YOUR ASSIGNMENT >>
Beneath this line are entries. Copy the range from the line with "- 業務改善・再設計コンサルティング (189, 1386)" to the line with "Ներքին իրավական ակտեր (40, 2382)", ends included, exactly; leave pictures out.

==============================

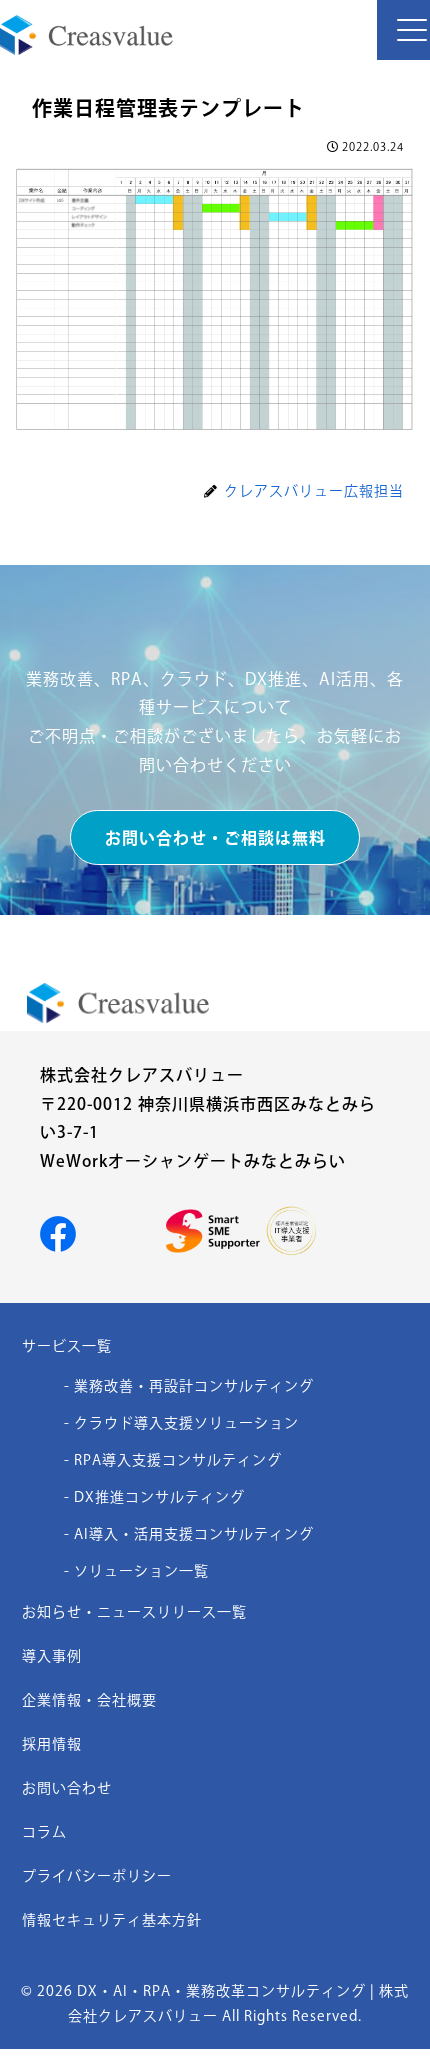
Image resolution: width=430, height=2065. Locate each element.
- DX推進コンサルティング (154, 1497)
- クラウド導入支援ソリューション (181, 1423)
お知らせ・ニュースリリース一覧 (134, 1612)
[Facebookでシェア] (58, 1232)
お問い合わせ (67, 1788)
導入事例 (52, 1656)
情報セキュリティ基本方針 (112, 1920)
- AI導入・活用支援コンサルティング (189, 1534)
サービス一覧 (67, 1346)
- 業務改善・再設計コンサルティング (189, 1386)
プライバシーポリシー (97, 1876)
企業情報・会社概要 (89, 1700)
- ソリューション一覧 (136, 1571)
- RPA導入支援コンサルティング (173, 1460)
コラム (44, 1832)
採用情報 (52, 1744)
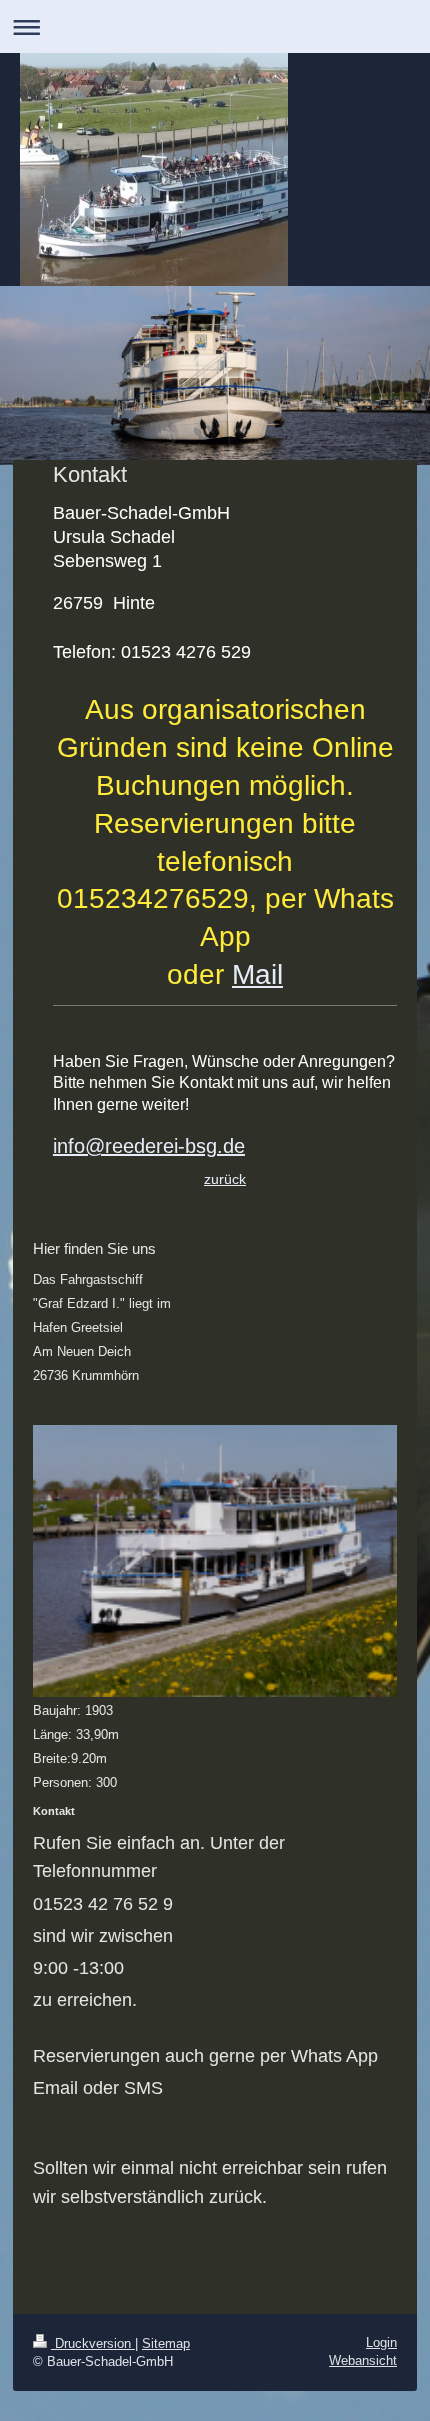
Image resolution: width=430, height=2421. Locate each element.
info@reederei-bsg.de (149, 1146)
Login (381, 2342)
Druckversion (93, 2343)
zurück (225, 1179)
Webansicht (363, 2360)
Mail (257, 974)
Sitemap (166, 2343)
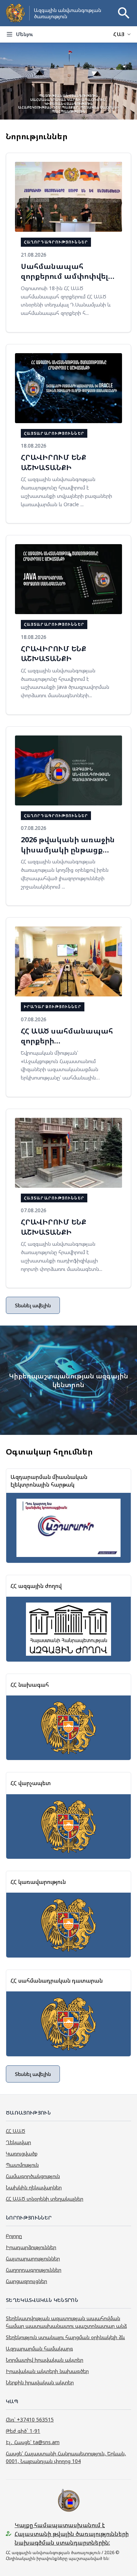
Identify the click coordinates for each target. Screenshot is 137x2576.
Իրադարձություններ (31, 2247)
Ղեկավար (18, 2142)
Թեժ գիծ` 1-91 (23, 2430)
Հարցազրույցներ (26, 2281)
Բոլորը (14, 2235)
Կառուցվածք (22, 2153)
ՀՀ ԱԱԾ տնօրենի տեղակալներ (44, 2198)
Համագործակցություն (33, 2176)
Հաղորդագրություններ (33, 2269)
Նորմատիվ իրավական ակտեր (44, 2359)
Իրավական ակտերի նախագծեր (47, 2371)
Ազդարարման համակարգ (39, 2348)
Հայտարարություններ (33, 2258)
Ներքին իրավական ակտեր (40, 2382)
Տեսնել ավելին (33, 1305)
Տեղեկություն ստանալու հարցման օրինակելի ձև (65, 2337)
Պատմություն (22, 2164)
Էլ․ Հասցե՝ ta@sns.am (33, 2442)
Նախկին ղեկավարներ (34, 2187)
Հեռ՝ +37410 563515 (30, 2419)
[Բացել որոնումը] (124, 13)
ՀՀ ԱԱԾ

==============================

EXERCISE SOLUTION >>
- 業務改善・再設計コンサルティング (189, 1386)
プライバシーポリシー (97, 1876)
企業情報・会社概要 (89, 1700)
- ソリューション一覧 (136, 1571)
- RPA導入支援コンサルティング (173, 1460)
コラム (44, 1832)
採用情報 (52, 1744)
Image resolution: width=430, height=2421. Locate each element.
info@reederei-bsg.de (149, 1146)
Login (381, 2342)
Druckversion (93, 2343)
zurück (225, 1179)
Webansicht (363, 2360)
Mail (257, 974)
Sitemap (166, 2343)
Identify the click coordinates for each target. Screenshot is 137x2576.
Իրադարձություններ (31, 2247)
Ղեկավար (18, 2142)
Թեժ գիծ` 1-91 (23, 2430)
Հարցազրույցներ (26, 2281)
Բոլորը (14, 2235)
Կառուցվածք (22, 2153)
ՀՀ ԱԱԾ տնօրենի տեղակալներ (44, 2198)
Համագործակցություն (33, 2176)
Հաղորդագրություններ (33, 2269)
Նորմատիվ իրավական ակտեր (44, 2359)
Իրավական ակտերի նախագծեր (47, 2371)
Ազդարարման համակարգ (39, 2348)
Հայտարարություններ (33, 2258)
Ներքին իրավական ակտեր (40, 2382)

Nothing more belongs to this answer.